Data for this exercise:

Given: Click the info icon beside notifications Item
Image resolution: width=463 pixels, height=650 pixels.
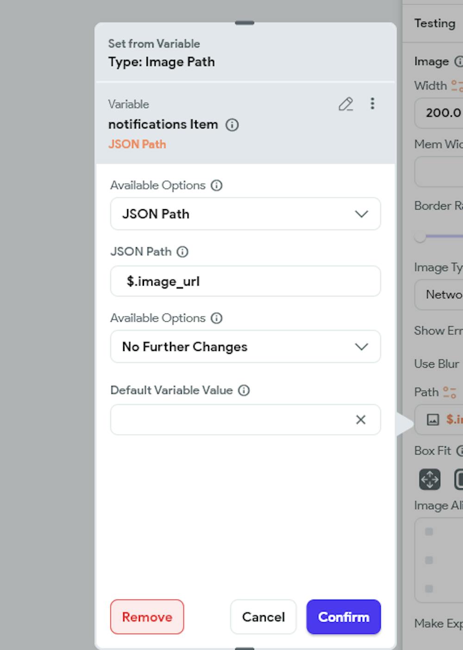Looking at the screenshot, I should coord(232,125).
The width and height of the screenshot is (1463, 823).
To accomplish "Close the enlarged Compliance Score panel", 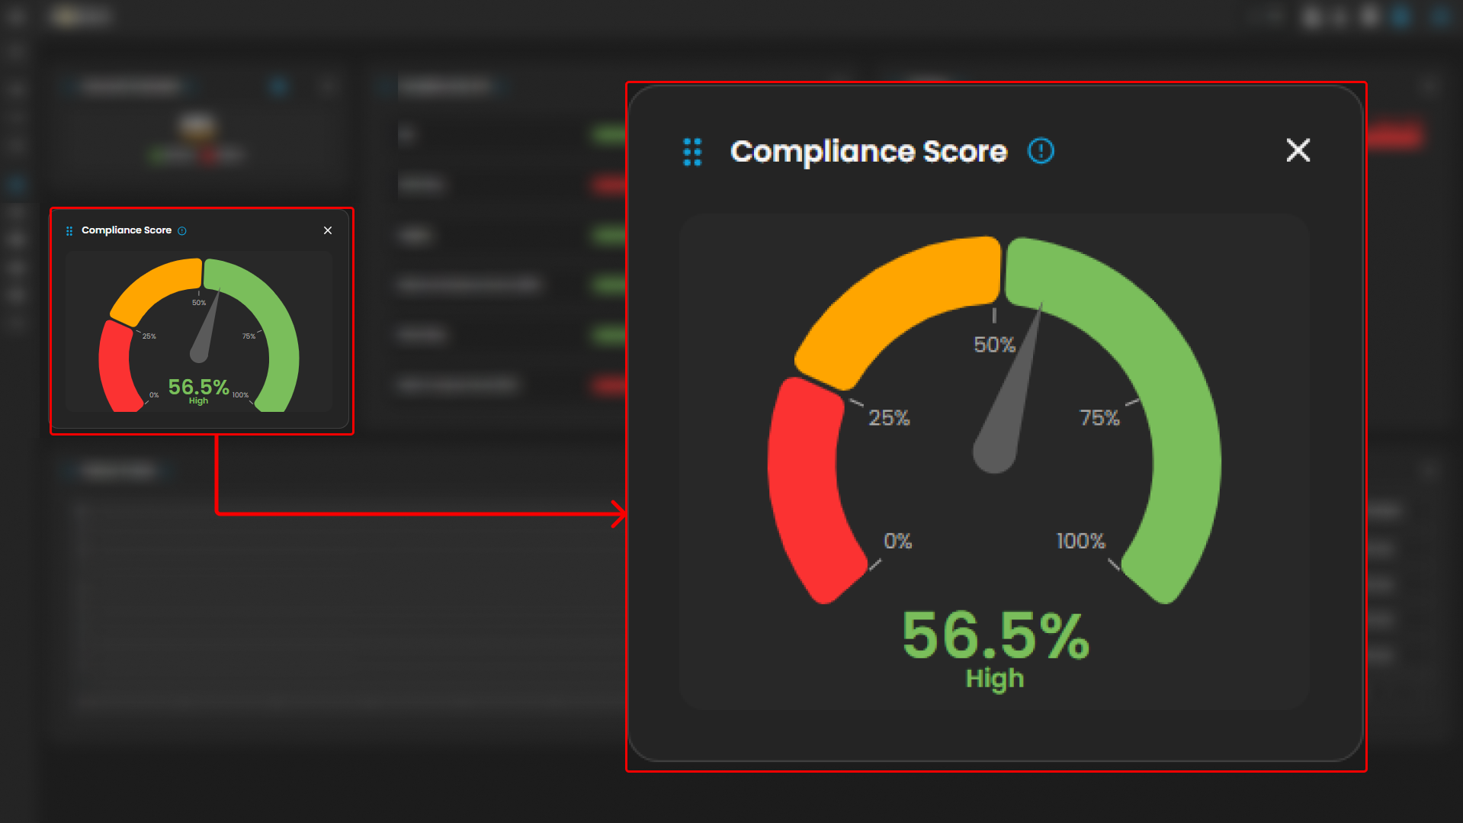I will [1298, 150].
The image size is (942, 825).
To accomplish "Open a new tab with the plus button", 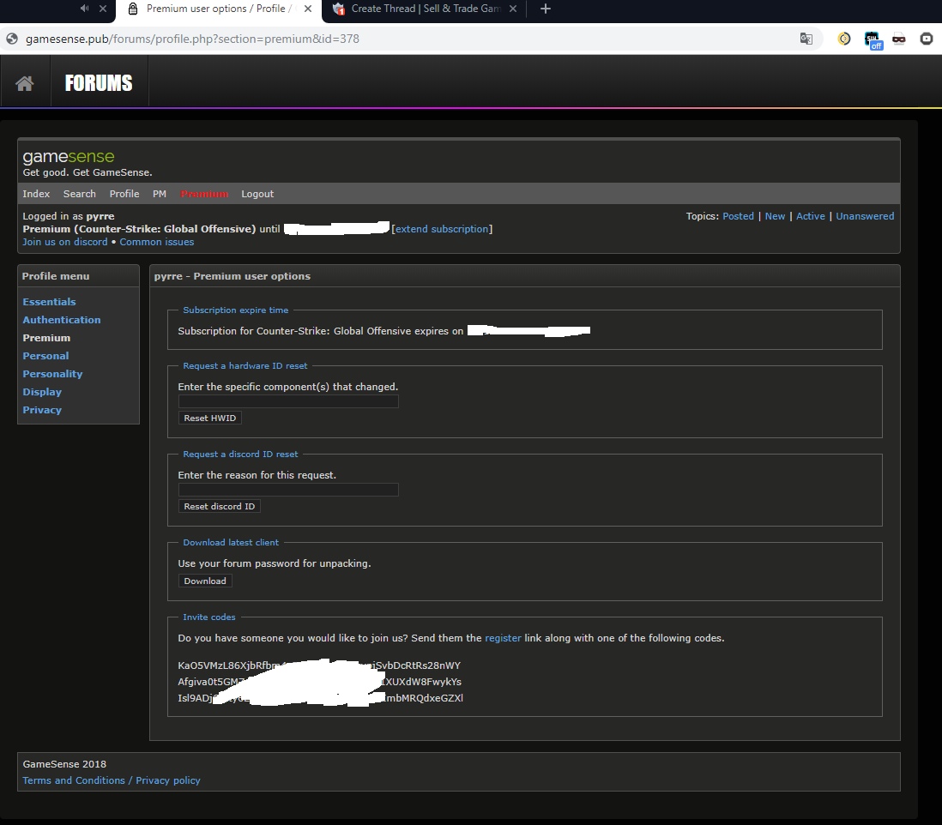I will pos(544,10).
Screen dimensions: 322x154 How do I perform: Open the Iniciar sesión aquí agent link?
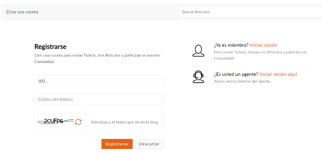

What the task requires: Return, word for word, the lines of the entries from the first one through the line containing "Looking at the", including both ends, and omit the pictures.

Finished answer:
Given: Click the info icon beside notifications Item
Image resolution: width=463 pixels, height=650 pixels.
Looking at the screenshot, I should coord(232,125).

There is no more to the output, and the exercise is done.